Fascinating Book November 16, 2003 9 out of 14 found this review helpful
This book is fascinating. If you are into science, especially time and space related, consider this book. If you like "Timeline" (Crichton) and "Star Trek", chances are good that you will like this book as well. It reads fairly easily and will keep your interest.
BOOOO....... December 21, 2005 8 out of 21 found this review helpful
RIIIIING!!!!! Not only boring, but poorly organized, executed and written (and, did I mention, boring??) After struggling through a few chapters, I tried skimming ahead just to see what was going to happen. Unfortunately, I couldn't even do that because not much actually happens in the first 150 pages, and that which does is so convoluted and unclear, and written in such awful prose, that it is hard to follow. Additionally, although the world is about to come to an end in the story (maybe), I did not really care about the characters, who are more wooden than Billy Baldwin's acting.
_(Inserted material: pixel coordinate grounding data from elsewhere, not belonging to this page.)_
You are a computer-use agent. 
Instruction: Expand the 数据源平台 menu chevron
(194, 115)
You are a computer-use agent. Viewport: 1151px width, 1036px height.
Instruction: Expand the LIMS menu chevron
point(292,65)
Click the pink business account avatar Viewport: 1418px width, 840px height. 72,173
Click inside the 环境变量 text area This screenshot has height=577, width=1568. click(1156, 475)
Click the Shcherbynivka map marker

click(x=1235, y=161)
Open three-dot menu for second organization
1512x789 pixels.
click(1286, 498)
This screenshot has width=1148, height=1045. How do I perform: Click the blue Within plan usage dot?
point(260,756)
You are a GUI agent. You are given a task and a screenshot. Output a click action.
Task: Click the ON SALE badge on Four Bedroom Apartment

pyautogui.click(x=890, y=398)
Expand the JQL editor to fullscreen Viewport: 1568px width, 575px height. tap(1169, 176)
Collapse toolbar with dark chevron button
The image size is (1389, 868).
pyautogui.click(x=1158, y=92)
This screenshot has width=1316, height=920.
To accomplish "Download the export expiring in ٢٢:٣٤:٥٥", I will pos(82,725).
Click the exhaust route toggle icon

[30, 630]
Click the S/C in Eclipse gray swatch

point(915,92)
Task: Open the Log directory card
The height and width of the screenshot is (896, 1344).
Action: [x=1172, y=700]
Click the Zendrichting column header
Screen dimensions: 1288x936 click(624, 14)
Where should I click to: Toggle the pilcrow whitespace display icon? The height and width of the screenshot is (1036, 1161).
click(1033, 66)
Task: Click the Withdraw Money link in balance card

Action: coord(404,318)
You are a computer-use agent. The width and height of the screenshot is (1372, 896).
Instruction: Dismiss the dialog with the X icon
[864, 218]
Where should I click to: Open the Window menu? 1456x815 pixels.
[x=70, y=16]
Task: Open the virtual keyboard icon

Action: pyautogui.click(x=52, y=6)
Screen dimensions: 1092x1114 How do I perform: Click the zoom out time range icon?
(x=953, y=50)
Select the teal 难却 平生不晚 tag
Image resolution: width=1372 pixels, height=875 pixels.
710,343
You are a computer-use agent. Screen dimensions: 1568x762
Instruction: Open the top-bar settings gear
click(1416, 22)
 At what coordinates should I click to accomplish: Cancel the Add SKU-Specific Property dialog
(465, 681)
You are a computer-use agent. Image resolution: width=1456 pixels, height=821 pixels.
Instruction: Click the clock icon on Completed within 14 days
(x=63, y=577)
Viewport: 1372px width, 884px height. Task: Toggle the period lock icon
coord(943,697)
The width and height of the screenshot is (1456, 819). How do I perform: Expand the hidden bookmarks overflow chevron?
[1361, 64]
Can I be any more clear? This book is terrible.
As far as the writing goes, I'll give you a few choice gems to whet your appetite in case you still want to give this mess a shot:
"Some of the outfits attracted her. Others were positively puritanical--- in a slinky sort of way." (Hmmm... those slinky, puritanical outfits. Can't you just imagine them?!?)
"Men's clothing was no less flamboyant, or somber..." (Looks like men's clothing is also flamboyantly somber. Wish Versace could take a hint from those futuristic, flamboyantly somber humans!)
"Many of the spellings had been simplified or-paradoxically--made more complex." (Gosh! Both simplified AND more complex? How paradoxical! Guess we've covered all the bases there!)
So, if you'd like to read a spectacularly bad, though paradoxically un-good, science fiction disaster, with unexpectedly trite, though inconceivably wooden, prose about astoundingly boring, though unexpectedly laconic, characters, I would highly recommend this disturbingly terrible, though hopelessly awful, book.
Bear had vision... December 20, 2000 7 out of 9 found this review helpful
Eon is a book ahead of it's time. Bear painted a picture of mankind becoming dependent on computers and implants, personal data pillars in dwellings, libraries without books, massive use of holography (WAAAAAAAAAAYYY before the holodeck) and other things that our modern life reflects as an almost certainty for our future. Bear shows a future technology that I would love to experience. I know that some of the "history" is dated, but you might look at it from the point of view of the story as one possible time line, not necessarily our own. It is also interesting to ponder just how marvelously the humans on the Thistledown adapt and thrive in their confined space, and create a world of peace, beauty and eventually god-like technology through hard work and ingenuity. I didn't care for all the political ideas presented in the book, but I guess that Bear was trying to bring some balance to the story. Overall, I would highly reccommend this story to sci-fi fans. Others, read it at your discretion, but keep an open mind and try to imagine the scope of the genius of the best two characters in the story...Thistledown and The Way.